# Our 25th anniversary vacation .....



## HereWeGoAgain (Nov 25, 2016)

Elite Luxury Homes Luxury Vacation Home Rentals


----------



## HereWeGoAgain (Nov 25, 2016)

Cant wait !!!


----------



## Disir (Nov 25, 2016)

Very nice.


----------



## Scorpion (Nov 25, 2016)

We're going to Punta Cana in February for our 25th


----------



## HereWeGoAgain (Nov 25, 2016)

It's my wifes bosses weekend place. 
Cant wait to surf the break!


----------



## yiostheoy (Nov 25, 2016)

Mexico has some beautiful vacation bargains.

I have scuba dived down there in two different towns on both coasts.

Be careful what you eat and drink.

Everything you eat should be seared well done.

And everything you drink should come out of a bottle.

Avoid dips and salad dressings -- anything that has sat around and is cold.

Avoid salads too.

If you are hungry for guacamole then buy an avocado and wash and cut it yourself.

Vodka is a great disinfectant for washing foods.
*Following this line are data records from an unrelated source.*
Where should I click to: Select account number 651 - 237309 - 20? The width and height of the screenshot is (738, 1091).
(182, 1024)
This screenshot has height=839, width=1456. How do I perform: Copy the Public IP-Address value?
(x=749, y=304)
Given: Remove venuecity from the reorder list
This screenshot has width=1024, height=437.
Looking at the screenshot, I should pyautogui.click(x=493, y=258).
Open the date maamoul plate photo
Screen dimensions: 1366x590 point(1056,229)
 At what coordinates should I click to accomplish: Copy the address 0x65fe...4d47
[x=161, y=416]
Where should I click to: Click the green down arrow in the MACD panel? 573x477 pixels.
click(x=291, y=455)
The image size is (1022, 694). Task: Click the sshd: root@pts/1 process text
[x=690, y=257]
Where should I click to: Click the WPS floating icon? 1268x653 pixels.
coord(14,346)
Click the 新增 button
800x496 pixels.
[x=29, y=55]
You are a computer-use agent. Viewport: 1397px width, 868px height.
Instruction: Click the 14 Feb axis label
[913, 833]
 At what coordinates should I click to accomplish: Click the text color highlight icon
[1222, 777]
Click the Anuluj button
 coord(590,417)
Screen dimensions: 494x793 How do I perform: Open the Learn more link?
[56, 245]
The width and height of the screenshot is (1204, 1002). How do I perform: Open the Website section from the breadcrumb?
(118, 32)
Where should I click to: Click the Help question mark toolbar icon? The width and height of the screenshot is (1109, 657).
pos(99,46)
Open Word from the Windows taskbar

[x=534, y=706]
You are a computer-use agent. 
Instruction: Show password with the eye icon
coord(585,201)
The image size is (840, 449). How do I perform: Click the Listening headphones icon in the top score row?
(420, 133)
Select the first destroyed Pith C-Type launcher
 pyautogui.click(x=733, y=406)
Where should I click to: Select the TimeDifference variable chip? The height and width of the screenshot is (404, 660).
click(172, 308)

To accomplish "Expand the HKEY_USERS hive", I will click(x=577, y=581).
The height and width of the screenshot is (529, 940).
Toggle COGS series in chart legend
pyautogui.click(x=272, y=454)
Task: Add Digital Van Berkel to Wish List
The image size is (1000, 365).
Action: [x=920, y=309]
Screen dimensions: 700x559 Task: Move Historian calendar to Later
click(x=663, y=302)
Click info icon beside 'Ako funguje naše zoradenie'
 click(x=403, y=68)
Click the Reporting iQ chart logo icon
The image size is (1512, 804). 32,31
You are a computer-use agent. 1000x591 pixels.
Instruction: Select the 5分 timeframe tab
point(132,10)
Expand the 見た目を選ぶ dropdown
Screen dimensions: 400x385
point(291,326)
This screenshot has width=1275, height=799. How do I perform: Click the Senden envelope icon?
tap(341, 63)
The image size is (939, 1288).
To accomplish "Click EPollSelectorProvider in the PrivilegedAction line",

And when you brush your teeth use bottled water too.


----------



## HereWeGoAgain (Nov 25, 2016)

We have the whole place to our selves and our buddies.
The surf break is fantastic!!!!!


----------



## B. Kidd (Nov 25, 2016)

Make sure that you take a tour of the mangrove swamps south of you in San Blas while you're there!


----------



## HereWeGoAgain (Nov 25, 2016)

The place is fantastic!!! The wifes boss is suppling the cooks and the concierge as well as our driver.
  The house is 3.5 million and we have the run of it as well as the servants. 
   I cant wait to surf the beaks!!! He paid the mex government to blow holes in it for the proper waves.


----------



## Kat (Nov 25, 2016)

HereWeGoAgain said:


> Elite Luxury Homes Luxury Vacation Home Rentals





When are we... errrrr you going?


----------



## HereWeGoAgain (Nov 25, 2016)

HereWeGoAgain said:


> Elite Luxury Homes Luxury Vacation Home Rentals





HereWeGoAgain said:


> Elite Luxury Homes Luxury Vacation Home Rentals





Kat said:


> HereWeGoAgain said:
> 
> 
> > Elite Luxury Homes Luxury Vacation Home Rentals
> ...



  Oh trust me!! I would love to bring all my USMB friends!!
But We're limited to the wife and all my buds...ten of us.
    It's a game we'll never see again.
As it is we're paying 7k for all our buddies this trip.


----------



## Kat (Nov 25, 2016)

HereWeGoAgain said:


> HereWeGoAgain said:
> 
> 
> > Elite Luxury Homes Luxury Vacation Home Rentals
> ...




Sounds (and looks) like it is going to be fantastic!


----------



## HereWeGoAgain (Nov 25, 2016)

Kat said:


> HereWeGoAgain said:
> 
> 
> > HereWeGoAgain said:
> ...



 It appears to be a life time chance....


----------



## HereWeGoAgain (Nov 26, 2016)

yiostheoy said:


> Mexico has some beautiful vacation bargains.
> 
> I have scuba dived down there in two different towns on both coasts.
> 
> ...



  No stranger to mexico. Our weekend place was about a 100 miles from the border and we made frequent trips south of the border.


----------



## HereWeGoAgain (Nov 26, 2016)

Scorpion said:


> We're going to Punta Cana in February for our 25th



  Always wanted to check out Dominica,it's a beautiful place!


----------



## HereWeGoAgain (Nov 26, 2016)

Kat said:


> HereWeGoAgain said:
> 
> 
> > Elite Luxury Homes Luxury Vacation Home Rentals
> ...



    Haven't picked the week just yet.
Have to check our schedule as well as the wifes bosses schedule.


----------